JurnalPatroliNews – Jakarta – Kementerian Luar Negeri (Kemlu) RI bekerja sama dengan KJRI Jeddah telah berhasil memfasilitasi pemulangan 96 Warga Negara Indonesia (WNI) yang berstatus sebagai Pekerja Migran Indonesia (PMI) dari Arab Saudi.
Rombongan tersebut tiba di Bandara Internasional Soekarno-Hatta, Tangerang, pada Jumat pagi, 16 Januari 2026, sekitar pukul 09.08 WIB menggunakan maskapai Saudi Arabian Airlines SV 816.
Dari total 96 orang yang dipulangkan, sebanyak 95 PMI berasal dari Rumah Detensi Imigrasi (Tarhil) Syumaisi di Makkah, yang terdiri dari 11 laki-laki dan 84 perempuan.
Selain rombongan besar tersebut, pemerintah memberikan perhatian khusus dengan memfasilitasi pemulangan seorang PMI yang mengalami kondisi lumpuh akibat sakit sebagai bagian dari komitmen perlindungan warga negara secara menyeluruh.
Proses pemulangan ini merupakan hasil dari koordinasi intensif antara Tim Pelayanan dan Pelindungan Kemlu RI dengan otoritas setempat di Arab Saudi.

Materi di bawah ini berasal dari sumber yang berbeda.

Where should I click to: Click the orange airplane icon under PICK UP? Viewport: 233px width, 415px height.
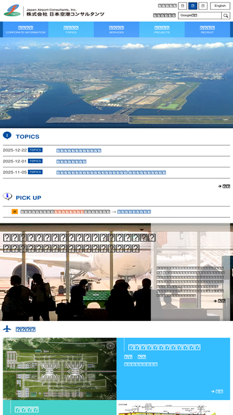coord(14,212)
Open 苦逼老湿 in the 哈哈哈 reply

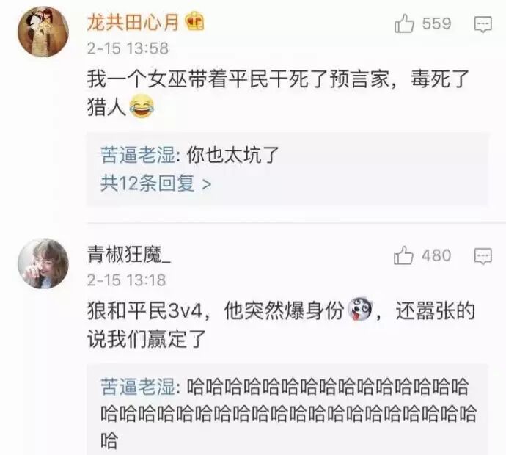(x=138, y=387)
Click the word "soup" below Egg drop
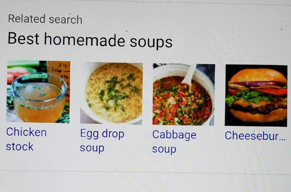This screenshot has height=192, width=291. (92, 148)
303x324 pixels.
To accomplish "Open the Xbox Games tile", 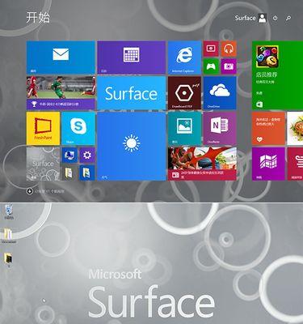I will [x=211, y=66].
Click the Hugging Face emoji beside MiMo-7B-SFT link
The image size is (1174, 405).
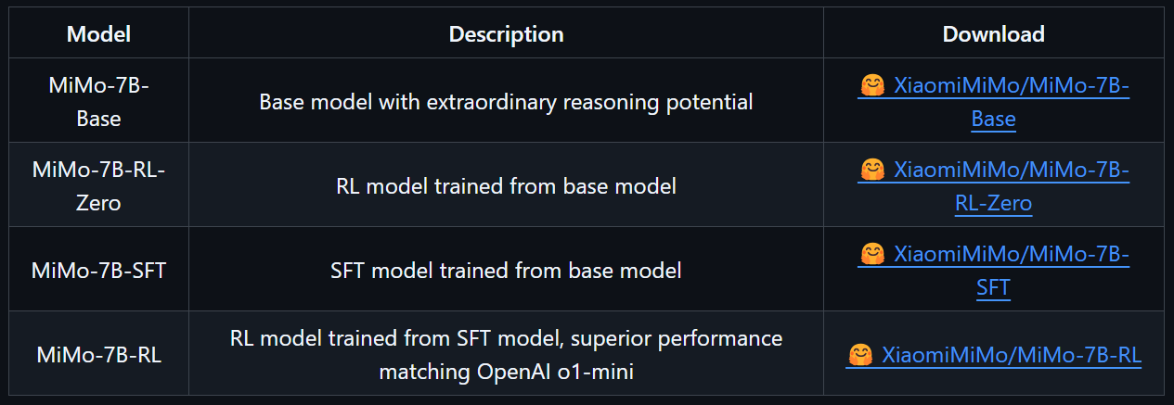click(x=871, y=253)
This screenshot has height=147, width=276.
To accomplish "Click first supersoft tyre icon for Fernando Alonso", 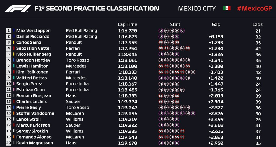I will [x=161, y=137].
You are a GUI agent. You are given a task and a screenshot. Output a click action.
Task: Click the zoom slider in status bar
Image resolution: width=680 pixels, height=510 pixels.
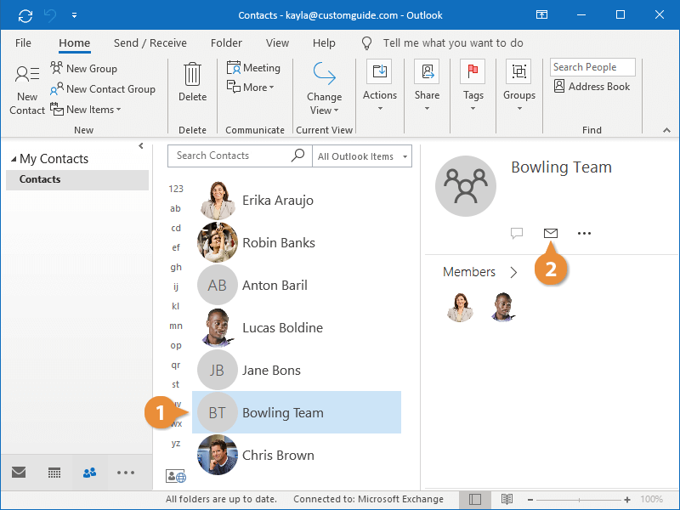tap(580, 499)
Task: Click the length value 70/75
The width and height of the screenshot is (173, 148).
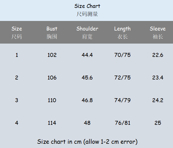Action: pos(122,55)
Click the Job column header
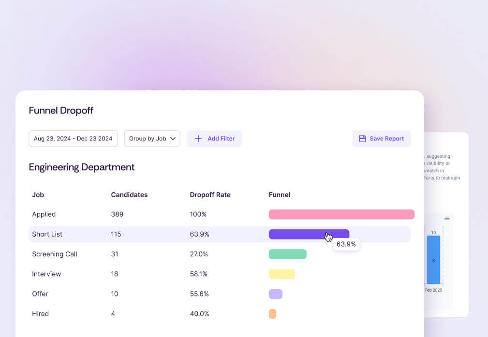Screen dimensions: 488x337 38,195
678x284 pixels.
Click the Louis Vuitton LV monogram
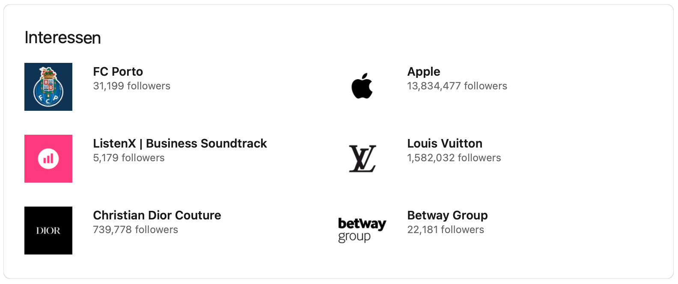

KJRI Jeddah berperan penting dalam memberikan layanan kekonsuleran serta menerbitkan Surat Perjalanan Laksana Paspor (SPLP) bagi para WNI yang tidak memiliki dokumen perjalanan lengkap agar proses kepulangan berjalan lancar.
Setibanya di Indonesia, Direktorat Pelindungan WNI Kemlu RI langsung berkoordinasi dengan berbagai instansi terkait, termasuk BP2MI, Bea Cukai, serta pihak Imigrasi Bandara Soetta.
Kerja sama lintas sektoral ini bertujuan untuk memastikan proses serah terima dan pemulangan ke daerah asal masing-masing berjalan sesuai dengan ketentuan yang berlaku.
Pemerintah Indonesia menegaskan akan terus berkomitmen memberikan pelayanan dan pendampingan maksimal bagi para pekerja migran.
Upaya pemulangan ini menjadi salah satu prioritas diplomatik guna menjamin keamanan dan hak-hak warga negara Indonesia yang berada di luar negeri, terutama bagi mereka yang menghadapi kendala hukum maupun masalah kesehatan di negara penempatan.